Seguindo do meio pra frente

“Um belo dia resolvi mudar, e fazer tudo o que eu queria fazer…” ( Rita Lee)

Existem coisas que começam mesmo pelo meio. No meio da vida, da tarde, de um pensamento e principalmente de uma sensação. Assim surgiu o Emotional Food.

Em um momento entre a agitação de uma intensa vida profissional e planos de futuro e a busca pela simplicidade do contato com a terra e da produção de algo que acalentasse a alma. Tenho o privilégio de trabalhar com pessoas e conviver com a sua humanidade e com a minha. Encanta-me ser a fiel depositária do afeto alheio nas relações que vivo, e principalmente, a maneira como, ao nomeá-lo ele encontra sua memória perdida, ou escondida… Gosto muito da memória afetiva ligada as percepções e principalmente às sensações.

Digo tudo isso para contar parte do caminho que essa ideia percorreu até que se ligasse aos meus próprios afetos.

Nossas memórias estão muito ligadas a cheiros, gostos, toques, sons, melodias…  Quero dizer que muitas delas tem uma música própria, um cheiro ou um gosto especial.

E buscando por plenitude e simplicidade encontrei as minhas memórias que cheiravam a doces e tinham o gosto das amoras.

Minha avó fazia geleias e compotas. Vinda de uma família de imigrantes, aprendeu com a mãe a mexer o tacho com cuidado e dedicação para nada desperdiçar e para armazenar alimentos por mais tempo.  Tenho inúmeras memórias cheirosas de infância. Eram compotas, geleias, defumados e muitas outras delícias que levavam muito tempo para fazer e pouco para comer.

Descobri no meio da vida (onde também eu estou…) que minha busca era profunda… Aparentemente estava cansada de não sentir o gosto das frutas, o cheiro nos legumes, de comprar produtos preparados em escala industrial e de me perder daquilo que era importante para mim quando se tratava de alimento. Porque alimento é alimento, deve alimentar o todo , corpo e alma.

No entanto, como estou sempre a apurar minha escuta (como se apura o doce que se é…) escutei o que esse meio de caminho me dizia: “Coloque mais gosto e cheiro em sua vida! Faça o que a deixa feliz! Deixe de ser coletiva para ser única. Viva o afeto, sinta o afeto… pois alimento e afeto tem desde nossa primeira mamada uma ligação pra lá de intima. Como aceitar viver sem cheiro e sem gosto? Não se perca deles…”

Foi assim que decidi fazer minha vida mais doce, mais saborosa, mais saudável… Comecei a cozinhar meus próprios doces, minhas próprias geleias, molhos, saladas, chutneys e por aí vai – por que me empolguei mesmo. Queria qualidade! Queria a terra, o natural, o orgânico! Abaixo o agrotóxico, o BPA, as caixas Tetra-pak, as latas… Afinal de que estava alimentando a mim e a minha família?

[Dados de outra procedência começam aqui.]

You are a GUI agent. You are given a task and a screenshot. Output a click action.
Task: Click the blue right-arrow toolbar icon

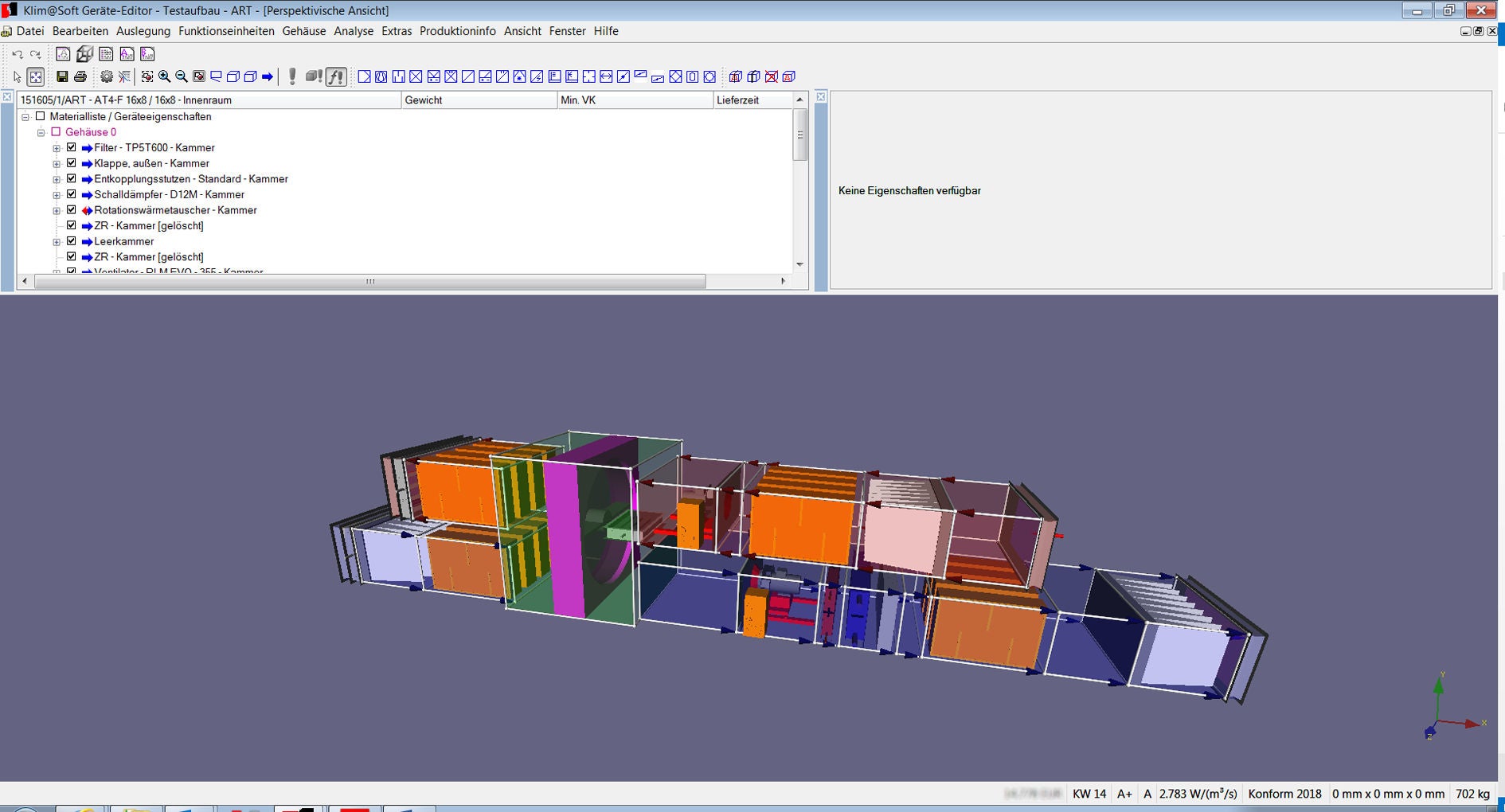[268, 76]
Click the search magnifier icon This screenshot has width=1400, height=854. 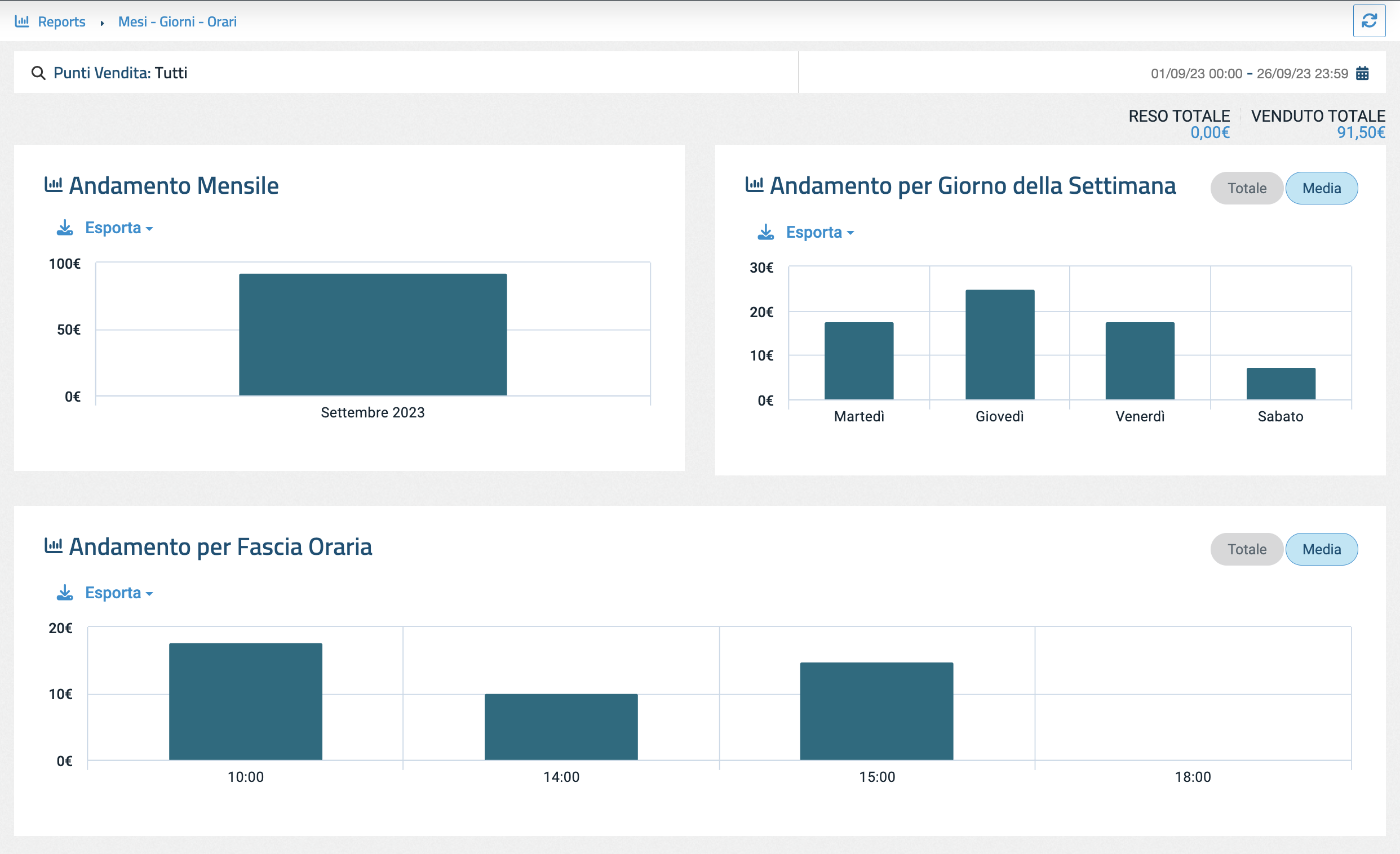[38, 73]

Queria me livrar das camadas tóxicas que protegem o fruto, mas atrapalham o nosso crescimento. Simbólico não?
Decidi que de conservantes, apenas o açúcar e a memória permaneceriam. Descobri que parte de mim ama trabalhar com a escuta e o coração e outra parte precisa movimentar as mãos, sentir o gosto e o cheiro. Decidi colocar afeto no consultório e nas panelas, e minha vida ficou muito mais saborosa, divertida, cheirosa.

Minha avó sempre me disse que fazer um doce não é tarefa simples, leva tempo e paciência. Não se pode aumentar o fogo e mexer rapidamente. Ele tem o seu tempo para apurar, assim como o fruto tem seu tempo de amadurecer.

Nós, por acaso somos diferentes? Convido vocês a nos visitarem! Aqui não há pressa. Não há nada que não seja feito com cuidado, delicadeza, afeto e paciência. Nada que não seja feito com vontade.

Respeitamos a natureza e os frutos de suas estações. Respeitamos quem planta,  quem vende e quem compra. Respeitamos o tempo e reciclamos, pois respeitamos o planeta e a nós mesmos…

Venha cá, venha e sinta o cheiro. Venha e sinta o gosto … Venha e sinta por que se for sentido fará todo o sentido em sua vida!